Prakash, who is based in Hardwar, one of four holy Hindu cities on the river Ganges where the world's largest religious gathering takes place, said the product will be sold nationwide but did not rule out international success.
And here some people thought Pepsi Clear was a daring move.

Anyway, I have been working on their jingle, should they decide to enter the US market.


I don’t like the taste of Pepsi,
I don’t like the taste of Coke;
Dr. Pepper’s not the drink for me right now.
7-up and Sprite are dreadful
Every Root Beer is a joke;
What I really want is urine. From a cow.

If you like the taste of urine, you’re in luck!
If you think the taste of piss is bliss, it only costs a buck!
If you want to float your kidneys, you can buy it by the truck—
If you like the taste of urine, you’re in luck!

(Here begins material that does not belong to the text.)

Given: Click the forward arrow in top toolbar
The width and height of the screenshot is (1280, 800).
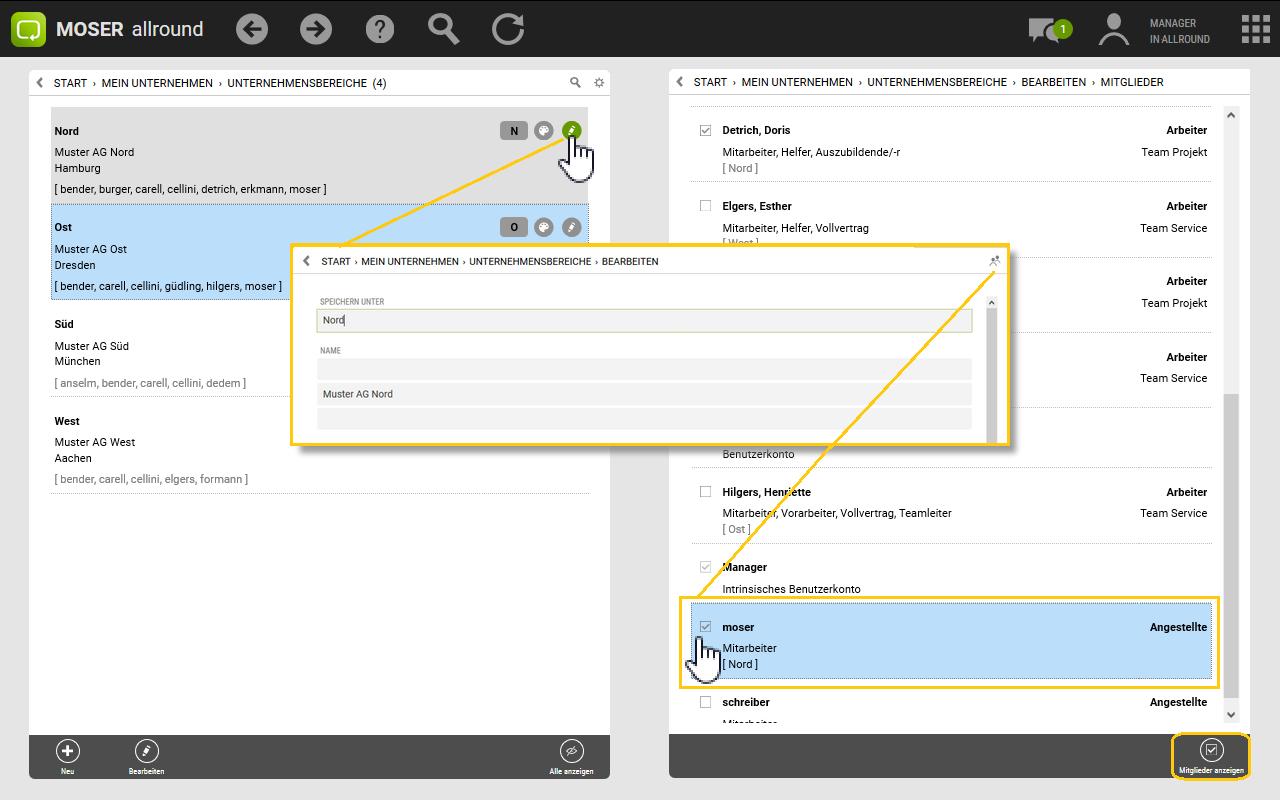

I don’t want to drink the Kool-Aid
I don’t want a mug of juice;
I don’t even want a tall glass of iced tea.
I’d really hate a cold V-8—
That’s vegetable abuse—
What I really want’s a cup of bovine pee!

If you like the taste of urine, you’re in luck!
If you think the taste of piss is bliss, it only costs a buck!
If you want to float your kidneys, you can buy it by the truck—
If you like the taste of urine, you’re in luck!

It’s a cure for diabetes,
It’s the finest healer known—
You will never need another drink than this!
In the battle of the soft drinks
This elixir stands alone,
And I guarantee it really tastes like piss!

If you like the taste of urine, you’re in luck!
If you think the taste of piss is bliss, it only costs a buck!
If you want to float your kidneys, you can buy it by the truck—
If you like the taste of urine, you’re in luck!

3 comments:

Anonymous said...

'Way back when I was an exchange student in Japan, we often saw a beverage there that sounded not unlike what you describe.

Phenyle said...

Well I loved to drink that...until I learned English....

Monado said...

I wonder why India doesn't offer these "cures for the incurable" to the world.